Tuesday, February 17, 2004

OTTAWA - Today, Democracy Watch called on the Senate and Prime Minister Paul Martin to show some integrity and strengthen Bill C-4’s proposed ethics system (formerly Bill C-34), remove all loopholes in the Cabinet ethics code for Cabinet, and give other government accountability watchdogs clean-up powers.

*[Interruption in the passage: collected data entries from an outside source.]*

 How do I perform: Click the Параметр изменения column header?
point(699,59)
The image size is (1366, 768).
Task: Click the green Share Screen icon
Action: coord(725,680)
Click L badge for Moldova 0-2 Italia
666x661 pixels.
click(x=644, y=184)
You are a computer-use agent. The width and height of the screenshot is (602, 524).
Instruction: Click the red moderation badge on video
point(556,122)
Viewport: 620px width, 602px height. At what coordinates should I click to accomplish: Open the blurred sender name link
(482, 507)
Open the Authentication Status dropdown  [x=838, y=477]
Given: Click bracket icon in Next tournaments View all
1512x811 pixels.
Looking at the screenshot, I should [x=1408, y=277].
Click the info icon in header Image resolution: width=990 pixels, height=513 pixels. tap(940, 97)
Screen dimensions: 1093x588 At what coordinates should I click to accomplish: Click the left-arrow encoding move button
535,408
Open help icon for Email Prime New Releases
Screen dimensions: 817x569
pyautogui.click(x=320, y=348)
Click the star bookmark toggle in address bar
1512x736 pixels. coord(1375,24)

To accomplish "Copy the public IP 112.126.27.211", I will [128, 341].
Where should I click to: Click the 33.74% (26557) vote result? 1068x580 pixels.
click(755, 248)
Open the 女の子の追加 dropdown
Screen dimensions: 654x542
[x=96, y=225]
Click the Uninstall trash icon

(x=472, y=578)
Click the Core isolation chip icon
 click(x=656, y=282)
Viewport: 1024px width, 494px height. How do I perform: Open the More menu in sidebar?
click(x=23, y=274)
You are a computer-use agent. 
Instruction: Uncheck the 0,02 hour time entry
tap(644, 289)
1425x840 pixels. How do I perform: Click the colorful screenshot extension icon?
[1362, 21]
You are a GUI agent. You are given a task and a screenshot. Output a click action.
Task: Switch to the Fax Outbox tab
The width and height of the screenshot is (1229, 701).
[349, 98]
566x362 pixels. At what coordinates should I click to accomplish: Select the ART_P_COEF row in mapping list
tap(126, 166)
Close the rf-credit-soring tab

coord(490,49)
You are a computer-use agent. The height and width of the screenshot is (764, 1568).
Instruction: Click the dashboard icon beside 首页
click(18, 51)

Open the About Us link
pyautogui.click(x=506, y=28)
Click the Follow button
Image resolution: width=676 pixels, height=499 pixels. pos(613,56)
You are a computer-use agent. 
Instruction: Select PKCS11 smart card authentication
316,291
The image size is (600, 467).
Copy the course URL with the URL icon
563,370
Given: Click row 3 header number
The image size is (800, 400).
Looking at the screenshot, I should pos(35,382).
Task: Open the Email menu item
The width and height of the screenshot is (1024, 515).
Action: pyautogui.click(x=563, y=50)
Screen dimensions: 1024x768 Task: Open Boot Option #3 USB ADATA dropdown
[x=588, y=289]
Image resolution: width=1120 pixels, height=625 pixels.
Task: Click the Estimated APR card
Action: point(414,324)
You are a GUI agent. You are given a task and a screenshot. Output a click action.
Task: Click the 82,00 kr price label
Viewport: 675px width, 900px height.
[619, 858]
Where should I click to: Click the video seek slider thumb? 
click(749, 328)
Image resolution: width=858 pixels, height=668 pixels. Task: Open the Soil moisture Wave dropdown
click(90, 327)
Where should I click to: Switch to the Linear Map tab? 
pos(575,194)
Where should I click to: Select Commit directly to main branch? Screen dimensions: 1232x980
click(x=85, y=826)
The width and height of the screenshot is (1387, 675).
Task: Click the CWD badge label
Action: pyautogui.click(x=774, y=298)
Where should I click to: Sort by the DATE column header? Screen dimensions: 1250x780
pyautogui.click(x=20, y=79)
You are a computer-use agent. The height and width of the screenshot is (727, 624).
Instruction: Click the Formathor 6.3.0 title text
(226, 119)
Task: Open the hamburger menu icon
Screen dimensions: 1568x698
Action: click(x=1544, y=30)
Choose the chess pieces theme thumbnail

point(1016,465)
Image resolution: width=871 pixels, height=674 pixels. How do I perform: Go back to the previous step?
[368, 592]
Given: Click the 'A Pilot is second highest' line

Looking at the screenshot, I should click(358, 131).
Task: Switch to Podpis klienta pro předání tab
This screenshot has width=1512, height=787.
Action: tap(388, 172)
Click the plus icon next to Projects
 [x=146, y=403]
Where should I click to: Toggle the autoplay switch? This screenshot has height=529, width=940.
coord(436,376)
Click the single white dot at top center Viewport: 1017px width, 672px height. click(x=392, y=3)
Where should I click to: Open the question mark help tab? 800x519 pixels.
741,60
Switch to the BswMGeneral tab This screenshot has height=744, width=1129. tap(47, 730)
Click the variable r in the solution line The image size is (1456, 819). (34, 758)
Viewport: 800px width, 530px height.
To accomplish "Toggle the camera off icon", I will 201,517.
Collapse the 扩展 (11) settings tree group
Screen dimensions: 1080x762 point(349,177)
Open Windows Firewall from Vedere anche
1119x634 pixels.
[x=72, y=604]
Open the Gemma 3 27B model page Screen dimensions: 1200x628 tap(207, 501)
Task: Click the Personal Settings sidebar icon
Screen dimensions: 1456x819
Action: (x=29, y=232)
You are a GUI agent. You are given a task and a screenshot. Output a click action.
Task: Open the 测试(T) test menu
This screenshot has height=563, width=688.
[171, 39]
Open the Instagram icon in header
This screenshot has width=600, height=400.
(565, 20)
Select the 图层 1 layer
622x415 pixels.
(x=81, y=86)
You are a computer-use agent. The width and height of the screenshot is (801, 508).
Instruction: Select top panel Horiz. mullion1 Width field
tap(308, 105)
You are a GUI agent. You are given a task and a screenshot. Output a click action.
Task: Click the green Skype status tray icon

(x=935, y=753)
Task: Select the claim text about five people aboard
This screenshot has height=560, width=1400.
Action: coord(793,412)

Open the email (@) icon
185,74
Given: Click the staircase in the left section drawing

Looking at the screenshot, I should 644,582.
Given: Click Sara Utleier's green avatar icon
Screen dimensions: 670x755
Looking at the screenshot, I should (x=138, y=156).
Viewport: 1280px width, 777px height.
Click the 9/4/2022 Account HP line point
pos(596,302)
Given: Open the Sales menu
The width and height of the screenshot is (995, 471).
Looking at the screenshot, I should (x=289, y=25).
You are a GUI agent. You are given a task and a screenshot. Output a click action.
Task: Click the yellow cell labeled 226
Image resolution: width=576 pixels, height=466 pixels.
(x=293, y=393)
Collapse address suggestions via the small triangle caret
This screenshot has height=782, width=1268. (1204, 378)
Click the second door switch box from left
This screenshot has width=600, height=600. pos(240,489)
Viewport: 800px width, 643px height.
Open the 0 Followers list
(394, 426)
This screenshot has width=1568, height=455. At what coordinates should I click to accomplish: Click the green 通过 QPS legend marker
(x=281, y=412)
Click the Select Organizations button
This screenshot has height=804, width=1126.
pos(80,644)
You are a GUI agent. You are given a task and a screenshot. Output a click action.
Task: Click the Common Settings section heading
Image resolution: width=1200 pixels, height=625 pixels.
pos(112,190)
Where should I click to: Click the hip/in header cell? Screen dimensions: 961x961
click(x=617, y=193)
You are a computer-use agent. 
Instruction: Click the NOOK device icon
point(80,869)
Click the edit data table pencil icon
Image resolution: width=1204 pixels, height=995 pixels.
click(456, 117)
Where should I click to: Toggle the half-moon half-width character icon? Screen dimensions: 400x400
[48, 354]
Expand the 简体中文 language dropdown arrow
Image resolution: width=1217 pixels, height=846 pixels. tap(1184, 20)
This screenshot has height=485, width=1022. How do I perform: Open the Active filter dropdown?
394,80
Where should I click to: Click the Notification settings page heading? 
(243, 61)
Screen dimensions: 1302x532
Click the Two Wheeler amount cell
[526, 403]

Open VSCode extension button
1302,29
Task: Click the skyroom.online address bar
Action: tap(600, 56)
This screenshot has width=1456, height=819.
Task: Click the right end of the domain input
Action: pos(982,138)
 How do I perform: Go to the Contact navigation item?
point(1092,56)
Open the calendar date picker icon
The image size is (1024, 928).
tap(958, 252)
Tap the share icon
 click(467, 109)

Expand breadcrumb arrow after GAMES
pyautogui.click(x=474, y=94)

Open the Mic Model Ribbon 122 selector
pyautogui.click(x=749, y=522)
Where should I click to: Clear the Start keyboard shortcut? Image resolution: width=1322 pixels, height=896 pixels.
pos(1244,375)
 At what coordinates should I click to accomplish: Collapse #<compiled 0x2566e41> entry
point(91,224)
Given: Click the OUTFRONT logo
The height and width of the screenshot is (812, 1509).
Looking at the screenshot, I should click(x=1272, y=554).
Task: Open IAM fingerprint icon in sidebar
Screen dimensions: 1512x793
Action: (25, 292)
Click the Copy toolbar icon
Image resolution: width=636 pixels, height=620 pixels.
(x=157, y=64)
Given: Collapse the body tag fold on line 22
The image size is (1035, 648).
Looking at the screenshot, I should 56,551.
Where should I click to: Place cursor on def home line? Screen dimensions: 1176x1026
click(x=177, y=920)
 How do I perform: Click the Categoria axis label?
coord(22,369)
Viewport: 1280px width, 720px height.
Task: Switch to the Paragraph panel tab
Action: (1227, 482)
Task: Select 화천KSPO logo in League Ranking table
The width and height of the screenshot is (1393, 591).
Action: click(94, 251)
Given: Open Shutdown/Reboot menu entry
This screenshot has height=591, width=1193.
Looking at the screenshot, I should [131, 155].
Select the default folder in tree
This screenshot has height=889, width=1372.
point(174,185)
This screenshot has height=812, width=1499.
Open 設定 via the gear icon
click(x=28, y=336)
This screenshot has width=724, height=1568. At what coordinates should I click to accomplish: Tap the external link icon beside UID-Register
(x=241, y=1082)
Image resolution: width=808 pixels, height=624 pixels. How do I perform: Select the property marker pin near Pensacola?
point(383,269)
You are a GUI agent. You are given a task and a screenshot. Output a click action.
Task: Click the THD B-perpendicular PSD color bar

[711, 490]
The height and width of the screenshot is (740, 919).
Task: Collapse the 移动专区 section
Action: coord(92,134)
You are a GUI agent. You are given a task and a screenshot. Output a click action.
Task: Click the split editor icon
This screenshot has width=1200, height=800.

Many recent events in Ottawa have shown clearly that the federal government still has a completely ineffective ethics enforcement system (the Ethics Counsellor has rubber-stamped as ethical all the following activities: corporate lobbyists working on Paul Martin’s leadership campaign and his transition team, corporate lobbyists donating more than $2.8 million to Liberal Cabinet ministers’ party leadership campaigns, Cabinet ministers taking expensive gifts and trips with lobbyists, Paul Martin weakening Cabinet ethics rules, and Martin’s conflicts of interest with his sons’ shipping company),

"If Paul Martin and federal Liberals do not correct the serious flaws in the new government ethics law and Cabinet ethics rules, they will continue the sham ethics enforcement scheme they have be running for 10 years," said Duff Conacher, Coordinator of Democracy Watch and Chairperson of the Government Ethics Coalition.  "Every province and territory has an effective ethics enforcement system, even Nunavut, and Canadians should not have to wait any longer for an effective federal ethics enforcement system."

Even if Bill C-4 passes and finally forces ethics rules to be passed for all MPs and senators, enforcement will still be ineffective because of serious flaws in the Bill.  Bill C-4, which proposed a new ethics enforcement system, was not passed before Parliament closed in November.  Bill C-4 eliminates the lapdog Ethics Counsellor, creates an Ethics Commissioner for Cabinet and MPs, creates a Senate Ethics Officer, and shifts enforcement of the Lobbyists’ Code to the Registrar for Lobbyists.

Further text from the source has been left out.